Uses that don't fall into any class are sui generis. Any change of use to or from a sui generis use always requires planning permission. Common sui generis uses include:

  • Drinking establishments (pubs, wine bars) — was A4
  • Hot food takeaways — was A5
  • Cinemas, concert halls, bingo halls, dance halls — was D2 in part
  • Large HMOs (7+ people)
  • Hostels
  • Petrol filling stations
  • Car showrooms
  • Scrapyards
  • Nightclubs
  • Casinos
  • Amusement centres
  • Laundrettes
  • Taxi/vehicle hire businesses

Permitted Development Rights for Changes of Use

Beyond changes within the same class (which aren't development at all), the GPDO grants permitted development rights for certain changes between classes. The most important ones in 2026:

  • Class MA — Commercial (Class E) to residential (C3) via prior approval. Subject to conditions including vacancy period, size limits, and flood risk. This is the single most commercially significant PD right in the system.
  • Class M — Retail (now part of Class E) to residential (C3) — largely superseded by Class MA but still referenced in some contexts.
  • Class O — Offices to residential — also largely superseded by Class MA.
  • Class L — C3 to C4 (and vice versa) — small HMO conversions.
  • Class Q — Agricultural buildings to residential — up to 5 dwellings, subject to prior approval.
  • Class R — Agricultural to commercial (flexible uses).
Remember: Any of these PD rights can be removed by an Article 4 direction. Always check before relying on prior approval routes.

Common Pitfalls and Misconceptions

1. "It's all Class E now, so I can do anything"

Not quite. Class E is flexible, but there are boundaries. Planning conditions attached to the original permission may restrict the use to a specific sub-class within E. And if the property has a sui generis use (e.g., it's a pub), it cannot freely change to a Class E use — you need planning permission.

2. Confusing "not development" with "permitted development"

A change within the same class is not development — it doesn't need permission and can't be restricted by conditions or Article 4 directions.

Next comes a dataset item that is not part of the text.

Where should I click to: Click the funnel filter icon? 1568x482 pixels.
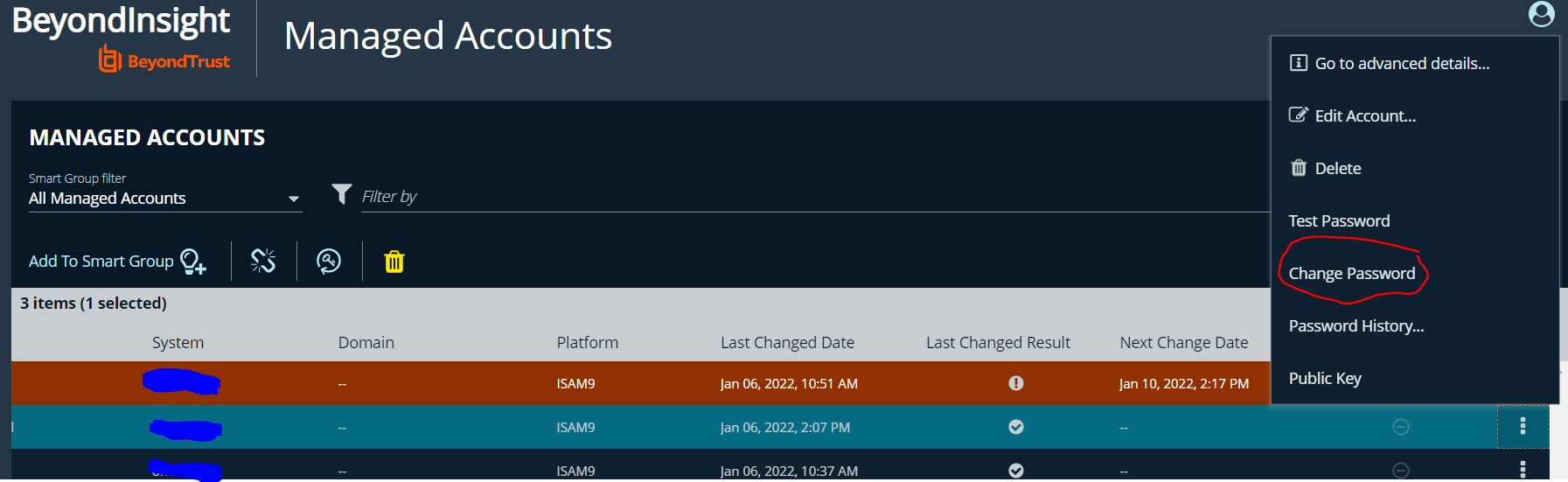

A change between classes via the GPDO is permitted development — it can be restricted by conditions, Article 4 directions, and prior approval requirements.

3. Ignoring planning conditions

Many older planning permissions include conditions restricting the use to a specific class (e.g., "The premises shall be used as A1 retail and for no other purpose"). Even though A1 no longer exists, these conditions remain enforceable. The property may technically be Class E, but the condition limits it to the retail function within E(a).

4. Not checking the lawful use

Before relying on any change-of-use right, you need to establish the property's lawful use. This means the last use for which planning permission was granted (or which has become lawful through the passage of time). If the lawful use isn't what you think it is, your PD right may not apply.

How LandLens™ Helps

LandLens™ provides a comprehensive Use Classes reference that maps every current and former use class, shows what changed in 2020, and links to the relevant permitted development rights. Combined with our constraint mapping tool, you can check any site's planning context — including Article 4 directions that might affect change-of-use rights — in seconds.

The Bottom Line

The 2020 reforms simplified the Use Classes Order in some respects — Class E gives genuine flexibility for town centre and commercial properties. But they also created new complexity. The interaction between Class E, prior approval rights (Class MA), Article 4 directions, and legacy planning conditions means that professional advice is more important than ever.

Understanding the use classes isn't optional for anyone working in UK planning or development. It's the foundation everything else is built on.